In order to truly help a person in an abusive relationship, it’s important to try and understand what they are going through, why they might stay in the abusive relationship and how you can support and empower them. Victims of abuse are drowning in a sea of confusion and are often being manipulated by their abusers with romantic gestures, forcing the victim to become dependent and attached. Typically, the abuser will advance to physical and or severe emotional abuse often times blaming the victim for abuse, leading the victim to believe it IS their fault.
Logically, they may realize that they should leave, but there are many reasons why a victim might stay. Like any other relationship, there are feelings of love and emotional attachment. Because of an abusive partner’s manipulation, a victim may believe that the abuse is justified, that they “deserve” it. An abusive partner may make threats to harm the victim, themselves or others if the victim tries to leave. They may use physical force to maintain control, or they may cut off a victim’s resources. Gaslighting is a very common and effective tactic; abusive partners convince the victim that the bad times are not a big deal, that the victim is “crazy” or overreacting emotionally.
How Can I Help?
First and foremost, try to keep the lines of communication open with your loved one. Abusive partners will often try to isolate the victim from family and friends so they can have total power and control without any interference. An abusive partner might tell the victim that no one loves and cares for them like they do, and if the victim has no one to reach out to, they may believe the abusive partner is right.
Try not to speak negatively about the abusive partner. This may put the victim on the defense, because they have already been manipulated to believe that the abuse is their fault. Alternatively, they may feel embarrassed or ashamed that they “allowed” the abuse to happen. It can be very difficult to admit to friends and family that the person they once thought was wonderful is actually abusive. Let them know that the abuse is not their fault. Try to listen without judgment and tell them you’re concerned for their safety. By treating them with kindness and respect, you remind them that they are worthy of such treatment.

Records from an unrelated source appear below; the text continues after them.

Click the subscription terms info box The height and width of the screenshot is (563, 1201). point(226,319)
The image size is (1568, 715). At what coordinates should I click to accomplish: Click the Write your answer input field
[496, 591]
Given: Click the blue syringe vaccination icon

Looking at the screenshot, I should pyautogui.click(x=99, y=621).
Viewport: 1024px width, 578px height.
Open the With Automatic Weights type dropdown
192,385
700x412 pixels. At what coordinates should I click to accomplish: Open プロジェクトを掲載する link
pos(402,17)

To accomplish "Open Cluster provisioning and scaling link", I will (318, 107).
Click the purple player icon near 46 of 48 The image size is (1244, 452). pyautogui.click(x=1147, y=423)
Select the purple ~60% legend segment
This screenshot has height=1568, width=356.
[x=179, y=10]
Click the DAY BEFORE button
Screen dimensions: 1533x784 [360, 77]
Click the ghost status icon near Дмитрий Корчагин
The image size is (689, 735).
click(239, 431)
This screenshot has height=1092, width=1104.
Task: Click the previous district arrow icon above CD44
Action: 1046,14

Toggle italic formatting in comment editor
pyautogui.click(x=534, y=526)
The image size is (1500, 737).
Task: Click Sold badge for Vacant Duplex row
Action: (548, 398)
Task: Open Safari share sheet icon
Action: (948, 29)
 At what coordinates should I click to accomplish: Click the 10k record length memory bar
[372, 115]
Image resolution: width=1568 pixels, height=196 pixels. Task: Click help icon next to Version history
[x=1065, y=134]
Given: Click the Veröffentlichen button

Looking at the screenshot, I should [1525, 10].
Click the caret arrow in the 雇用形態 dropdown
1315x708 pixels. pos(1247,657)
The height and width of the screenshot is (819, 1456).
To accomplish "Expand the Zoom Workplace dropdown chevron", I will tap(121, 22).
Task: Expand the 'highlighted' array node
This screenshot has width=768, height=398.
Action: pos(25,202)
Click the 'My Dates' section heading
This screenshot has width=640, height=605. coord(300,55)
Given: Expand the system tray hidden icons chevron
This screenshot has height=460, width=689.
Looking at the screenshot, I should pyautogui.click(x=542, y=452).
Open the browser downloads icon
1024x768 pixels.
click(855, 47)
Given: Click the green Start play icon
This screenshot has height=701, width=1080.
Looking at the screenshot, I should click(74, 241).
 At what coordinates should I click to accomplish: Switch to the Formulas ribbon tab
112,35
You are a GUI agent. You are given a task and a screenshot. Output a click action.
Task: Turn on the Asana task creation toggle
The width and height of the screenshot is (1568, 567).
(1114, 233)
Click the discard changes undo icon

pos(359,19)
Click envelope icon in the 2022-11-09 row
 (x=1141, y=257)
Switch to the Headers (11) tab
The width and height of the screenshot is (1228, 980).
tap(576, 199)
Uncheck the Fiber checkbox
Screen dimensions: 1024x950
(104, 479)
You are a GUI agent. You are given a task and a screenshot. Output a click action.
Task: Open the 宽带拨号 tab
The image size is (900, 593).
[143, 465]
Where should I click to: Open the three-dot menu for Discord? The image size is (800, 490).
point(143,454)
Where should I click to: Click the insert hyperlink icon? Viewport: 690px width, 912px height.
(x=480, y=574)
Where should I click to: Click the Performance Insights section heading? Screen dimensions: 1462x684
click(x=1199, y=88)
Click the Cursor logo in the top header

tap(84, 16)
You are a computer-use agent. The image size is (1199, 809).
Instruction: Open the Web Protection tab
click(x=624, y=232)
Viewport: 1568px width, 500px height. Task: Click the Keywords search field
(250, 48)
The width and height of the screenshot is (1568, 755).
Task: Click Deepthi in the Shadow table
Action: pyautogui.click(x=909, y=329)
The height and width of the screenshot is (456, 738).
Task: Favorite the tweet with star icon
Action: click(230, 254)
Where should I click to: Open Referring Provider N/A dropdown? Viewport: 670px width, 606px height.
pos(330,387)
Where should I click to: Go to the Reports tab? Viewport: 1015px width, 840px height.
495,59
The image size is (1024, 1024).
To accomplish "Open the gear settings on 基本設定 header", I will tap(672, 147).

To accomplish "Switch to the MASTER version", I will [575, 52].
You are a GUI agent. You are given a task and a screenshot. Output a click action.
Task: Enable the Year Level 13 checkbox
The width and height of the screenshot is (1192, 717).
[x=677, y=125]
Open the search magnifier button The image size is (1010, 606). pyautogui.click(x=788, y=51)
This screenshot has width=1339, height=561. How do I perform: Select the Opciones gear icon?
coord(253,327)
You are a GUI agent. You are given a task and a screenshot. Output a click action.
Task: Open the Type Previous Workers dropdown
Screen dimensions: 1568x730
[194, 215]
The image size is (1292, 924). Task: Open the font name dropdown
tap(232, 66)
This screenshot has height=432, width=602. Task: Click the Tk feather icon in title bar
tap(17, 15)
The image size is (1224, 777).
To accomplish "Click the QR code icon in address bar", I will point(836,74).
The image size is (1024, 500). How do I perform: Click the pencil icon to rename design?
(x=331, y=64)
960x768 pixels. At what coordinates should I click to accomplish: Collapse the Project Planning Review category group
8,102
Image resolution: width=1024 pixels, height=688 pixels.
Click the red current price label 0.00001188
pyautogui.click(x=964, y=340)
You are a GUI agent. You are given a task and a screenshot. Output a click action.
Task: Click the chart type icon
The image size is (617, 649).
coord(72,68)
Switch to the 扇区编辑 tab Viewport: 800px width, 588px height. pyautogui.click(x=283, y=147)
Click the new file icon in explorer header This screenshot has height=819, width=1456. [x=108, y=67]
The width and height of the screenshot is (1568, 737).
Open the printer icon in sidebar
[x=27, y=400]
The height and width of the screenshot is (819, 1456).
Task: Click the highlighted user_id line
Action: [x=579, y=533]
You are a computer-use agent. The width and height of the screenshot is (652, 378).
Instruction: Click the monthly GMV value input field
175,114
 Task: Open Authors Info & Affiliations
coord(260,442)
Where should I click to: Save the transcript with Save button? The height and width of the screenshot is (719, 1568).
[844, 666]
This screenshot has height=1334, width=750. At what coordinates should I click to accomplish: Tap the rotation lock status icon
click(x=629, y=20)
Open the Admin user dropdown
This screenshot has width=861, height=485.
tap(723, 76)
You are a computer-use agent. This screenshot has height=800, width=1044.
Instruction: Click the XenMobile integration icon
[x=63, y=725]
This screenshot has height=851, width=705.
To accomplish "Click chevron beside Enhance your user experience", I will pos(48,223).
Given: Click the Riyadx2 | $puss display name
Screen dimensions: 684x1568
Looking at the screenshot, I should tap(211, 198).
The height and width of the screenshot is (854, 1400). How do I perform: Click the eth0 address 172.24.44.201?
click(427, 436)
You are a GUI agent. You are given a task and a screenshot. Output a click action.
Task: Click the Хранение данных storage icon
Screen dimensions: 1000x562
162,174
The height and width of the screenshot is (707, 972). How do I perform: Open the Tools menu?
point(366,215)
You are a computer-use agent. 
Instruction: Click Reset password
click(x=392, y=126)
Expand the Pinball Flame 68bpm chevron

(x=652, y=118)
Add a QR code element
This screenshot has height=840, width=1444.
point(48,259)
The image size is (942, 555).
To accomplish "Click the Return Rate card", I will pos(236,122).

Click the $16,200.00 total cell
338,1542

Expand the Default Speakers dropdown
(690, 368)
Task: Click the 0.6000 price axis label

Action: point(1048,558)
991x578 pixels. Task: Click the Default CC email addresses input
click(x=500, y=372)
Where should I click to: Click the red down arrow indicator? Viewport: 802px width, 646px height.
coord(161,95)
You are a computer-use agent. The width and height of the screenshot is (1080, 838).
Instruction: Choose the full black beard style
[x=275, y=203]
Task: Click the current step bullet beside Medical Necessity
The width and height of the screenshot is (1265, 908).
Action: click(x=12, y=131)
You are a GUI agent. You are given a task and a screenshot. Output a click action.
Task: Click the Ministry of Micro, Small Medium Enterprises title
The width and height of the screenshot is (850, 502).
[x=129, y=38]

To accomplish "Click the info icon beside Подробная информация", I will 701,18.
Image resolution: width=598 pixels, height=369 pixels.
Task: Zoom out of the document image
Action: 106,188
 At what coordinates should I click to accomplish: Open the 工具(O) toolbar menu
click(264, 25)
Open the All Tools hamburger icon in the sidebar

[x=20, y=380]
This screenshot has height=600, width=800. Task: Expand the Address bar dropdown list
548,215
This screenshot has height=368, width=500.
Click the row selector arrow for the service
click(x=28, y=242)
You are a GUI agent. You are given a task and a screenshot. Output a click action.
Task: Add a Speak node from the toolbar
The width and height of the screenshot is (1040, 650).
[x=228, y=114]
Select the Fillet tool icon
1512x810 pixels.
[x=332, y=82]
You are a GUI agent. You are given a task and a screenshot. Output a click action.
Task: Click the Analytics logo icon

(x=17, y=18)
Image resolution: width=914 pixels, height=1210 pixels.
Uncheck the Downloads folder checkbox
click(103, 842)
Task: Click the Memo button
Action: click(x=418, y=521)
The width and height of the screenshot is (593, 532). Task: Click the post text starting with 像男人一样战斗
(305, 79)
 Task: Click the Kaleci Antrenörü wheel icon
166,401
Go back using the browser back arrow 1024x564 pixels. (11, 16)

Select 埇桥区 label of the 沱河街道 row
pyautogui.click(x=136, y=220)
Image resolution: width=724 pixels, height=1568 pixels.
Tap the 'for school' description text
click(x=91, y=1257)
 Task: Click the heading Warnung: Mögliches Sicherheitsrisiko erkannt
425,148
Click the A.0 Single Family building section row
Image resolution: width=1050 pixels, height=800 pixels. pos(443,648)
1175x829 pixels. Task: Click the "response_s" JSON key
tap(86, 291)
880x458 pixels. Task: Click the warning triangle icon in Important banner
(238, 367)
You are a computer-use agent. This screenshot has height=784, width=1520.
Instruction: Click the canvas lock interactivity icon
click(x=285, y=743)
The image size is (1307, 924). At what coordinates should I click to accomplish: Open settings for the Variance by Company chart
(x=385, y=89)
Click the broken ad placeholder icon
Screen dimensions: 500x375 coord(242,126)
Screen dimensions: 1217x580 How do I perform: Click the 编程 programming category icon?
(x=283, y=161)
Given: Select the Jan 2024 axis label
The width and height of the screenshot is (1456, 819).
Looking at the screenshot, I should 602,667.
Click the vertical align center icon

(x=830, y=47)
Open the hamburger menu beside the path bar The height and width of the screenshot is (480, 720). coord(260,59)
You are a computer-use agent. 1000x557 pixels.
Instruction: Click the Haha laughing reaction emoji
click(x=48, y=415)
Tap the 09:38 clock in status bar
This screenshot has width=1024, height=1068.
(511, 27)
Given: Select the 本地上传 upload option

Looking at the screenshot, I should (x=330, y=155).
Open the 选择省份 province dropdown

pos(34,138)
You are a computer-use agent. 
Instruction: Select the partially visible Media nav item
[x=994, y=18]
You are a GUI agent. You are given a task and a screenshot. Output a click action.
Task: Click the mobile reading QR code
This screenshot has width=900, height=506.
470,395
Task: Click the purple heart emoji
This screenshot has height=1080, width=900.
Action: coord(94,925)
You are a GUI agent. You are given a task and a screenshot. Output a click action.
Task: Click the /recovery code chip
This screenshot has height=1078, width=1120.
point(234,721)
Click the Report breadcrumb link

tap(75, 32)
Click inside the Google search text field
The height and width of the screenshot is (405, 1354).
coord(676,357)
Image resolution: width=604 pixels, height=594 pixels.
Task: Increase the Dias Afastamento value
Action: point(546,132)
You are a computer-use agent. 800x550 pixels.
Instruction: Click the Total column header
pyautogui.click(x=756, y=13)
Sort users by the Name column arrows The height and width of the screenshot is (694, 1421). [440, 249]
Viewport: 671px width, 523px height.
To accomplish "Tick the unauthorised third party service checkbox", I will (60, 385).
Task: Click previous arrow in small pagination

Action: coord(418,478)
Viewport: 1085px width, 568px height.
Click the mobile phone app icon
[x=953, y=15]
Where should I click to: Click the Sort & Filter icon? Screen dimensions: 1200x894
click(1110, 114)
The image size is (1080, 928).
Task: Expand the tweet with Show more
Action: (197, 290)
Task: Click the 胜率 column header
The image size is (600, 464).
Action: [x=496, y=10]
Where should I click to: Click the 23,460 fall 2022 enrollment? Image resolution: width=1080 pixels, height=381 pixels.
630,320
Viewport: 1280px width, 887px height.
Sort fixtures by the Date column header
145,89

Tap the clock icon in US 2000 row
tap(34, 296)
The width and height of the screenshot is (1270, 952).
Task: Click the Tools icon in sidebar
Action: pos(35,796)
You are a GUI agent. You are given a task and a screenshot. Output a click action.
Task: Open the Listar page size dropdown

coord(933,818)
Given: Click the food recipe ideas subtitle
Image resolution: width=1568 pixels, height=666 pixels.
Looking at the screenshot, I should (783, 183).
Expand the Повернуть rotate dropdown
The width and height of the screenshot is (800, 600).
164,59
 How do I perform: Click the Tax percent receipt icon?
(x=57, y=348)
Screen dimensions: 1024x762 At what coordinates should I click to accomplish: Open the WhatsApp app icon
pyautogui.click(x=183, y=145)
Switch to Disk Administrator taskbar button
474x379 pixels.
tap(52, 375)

Lastly, avoid telling your loved one what they should do. It can be confusing and puts an enormous amount of pressure on the victim. They are already in a situation where someone is exerting power and control over them. Instead, you can help shift power back to them by trusting that they know their situation best, and letting them know you are there to provide help and support. Create a safety plan with them, and let them decide what will make them feel safest, whether that includes leaving the relationship or not. You might also consider sending short, positive texts or emails (if they have indicated it is safe to do so) to let the victim know you are there for them, such as, “Just wanted to say hi and know that I love you and I am always here for you.’’ These small gestures can be very encouraging and go a long way.